■ SOURCE
In an embodiment, a doping concentration of the first N-type GaN layer is in a range of 1.0×10¹⁹ per cubic centimeter (cm⁻³) to 1×10²⁰ cm⁻³, and a thickness of the first N-type GaN layer is in a range of 1 μm to 2 μm. A doping concentration of the second N-type GaN layer is in a range of 1.0×10¹⁵ cm⁻³ to 2×10¹⁶ cm⁻³, and a thickness of the second N-type GaN layer is in a range of 3 μm to 5 μm. A doping concentration of the P-type GaN layer is in a range of 1.0×10¹⁷ cm⁻³ to 1×10¹⁸ cm⁻³, and a thickness of the P-type GaN layer is in a range of 200 nanometers (nm) to 350 nm. A doping concentration of the third N-type GaN layer is in a range of 1.0×10¹⁹ cm⁻³ to 1×10²⁰ cm⁻³, and a thickness of the third N-type GaN layer is in a range of 200 nm to 300 nm.

In an embodiment, a doping type of each NiO modulation layer is P-type, a doping concentration of each NiO modulation layer is in a range of 1.0×10¹⁵ cm⁻³ to 1×10¹⁸ cm⁻³, and a thickness of each NiO modulation layer is in a range of 100 nm to 200 nm.

The preparation method of the MOSFET device based on NiO gate modulation is provided by the disclosure, including the following steps:

• • S1: acquiring the substrate layer, the first N-type GaN layer, the second N-type GaN layer, the P-type GaN layer, and the third N-type GaN layer disposed sequentially from bottom to top;
  • S2: etching both ends of the third N-type GaN layer to form the gate stepped parts extending from the both ends of the upper surface of the third N-type GaN layer to the interior of the second N-type GaN layer;
  • S3: preparing the gate structures on the upper surface of the third N-type GaN layer, side walls and the bottoms of the gate stepped parts;
  • S4: etching the upper surface of the third N-type GaN layer to form the source recess extending from the upper surface of the third N-type GaN layer to the lower surface of the third N-type GaN layer;
  • S5: preparing the source electrode in the source recess; and preparing drain electrodes on the upper surface of the first N-type GaN layer on both sides of the second N-type GaN layer, in which the drain electrodes are spaced from the second N-type GaN layer; and
  • S6: preparing NiO modulation layers on the bottoms of the gate stepped parts, a side surface of the second N-type GaN layer and the upper surface of the first N-type GaN layer.

■ ROWS
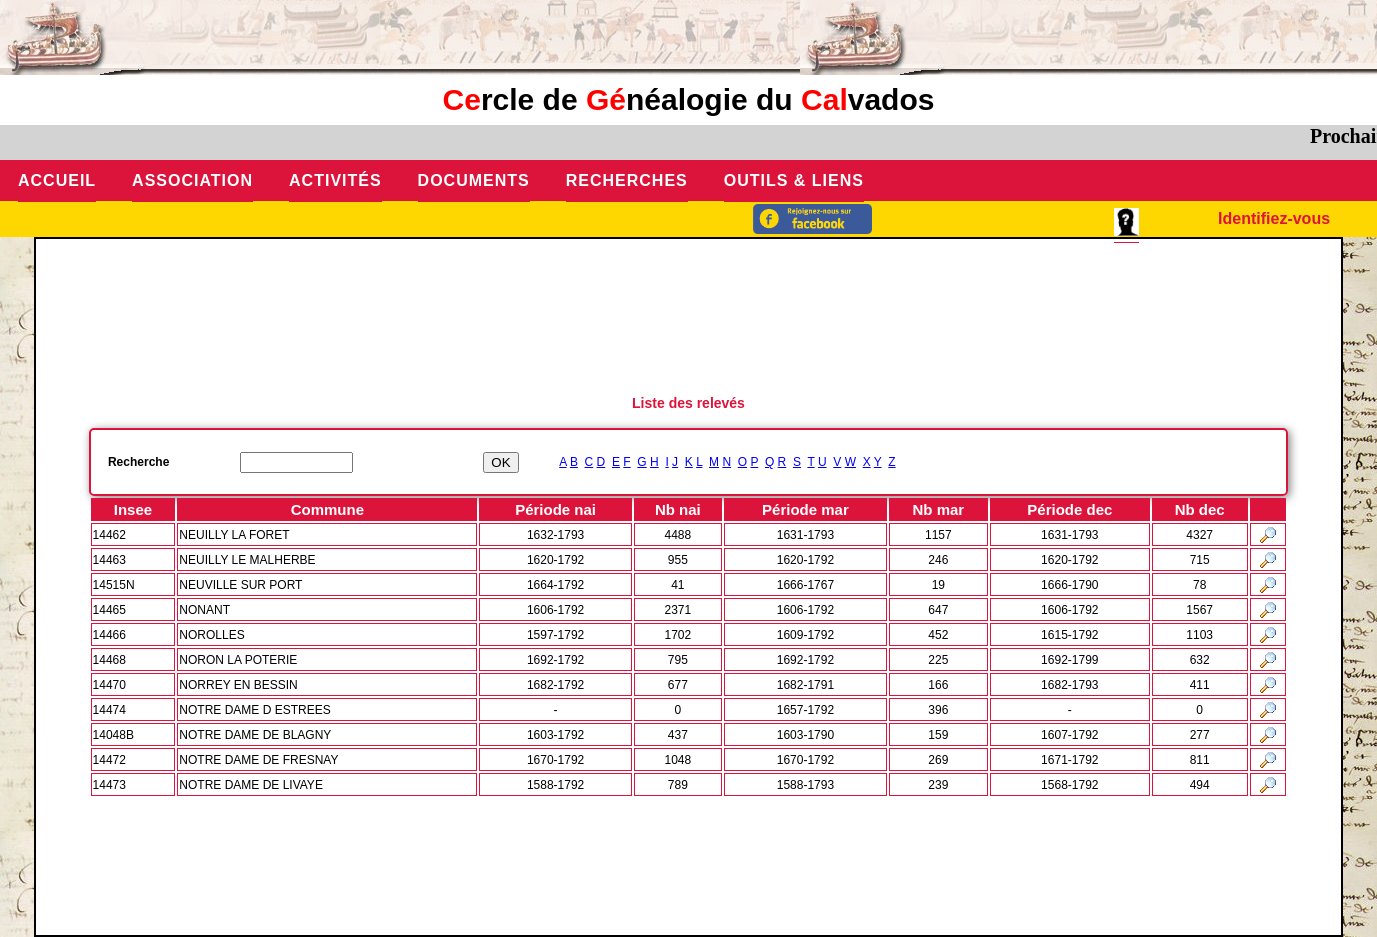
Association (192, 180)
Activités (335, 180)
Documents (474, 180)
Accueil (57, 180)
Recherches (627, 180)
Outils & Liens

■ GOAL OF THE EXERCISE
Please extend the text on the NiO gate modulation MOSFET, starting right after its last sentence. The entries have no connection to the text on the NiO gate modulation MOSFET.

■ RESULT
In an embodiment, the step S6 includes:

• • sputtering, by using a magnetron sputtering process, P-type NiO with a thickness in a range of 100 nm to 200 nm on the bottoms of the gate stepped parts, the side surface of the second N-type GaN layer and the upper surface of the first N-type GaN layer to obtain the NiO modulation layers, in which a target material of the magnetron sputtering process is NiO and working gases of the magnetron sputtering process are oxygen (O₂) and argon (A_r).

Compared with technologies in related art, the disclosure has the following beneficial effects.

The MOSFET device based on NiO gate modulation provided by the disclosure uses the NiO modulation layers to deplete interface states of the second N-type GaN layer and electrons on a surface of the second N-type GaN layer, to thereby generate a depletion region and widen an electric field distribution range of the MOSFET device, therefore reducing a peak electric field strength of the MOSFET device and improving a withstand voltage level of the MOSFET device.

BRIEF DESCRIPTION OF DRAWINGS

FIG. 1 illustrates a schematic structural diagram of a MOSFET device based on NiO gate modulation according to an embodiment of the disclosure.

FIG. 2A through FIG. 2I illustrate schematic step diagrams of a preparation method of the MOSFET device based on NiO gate modulation according to the embodiment of the disclosure.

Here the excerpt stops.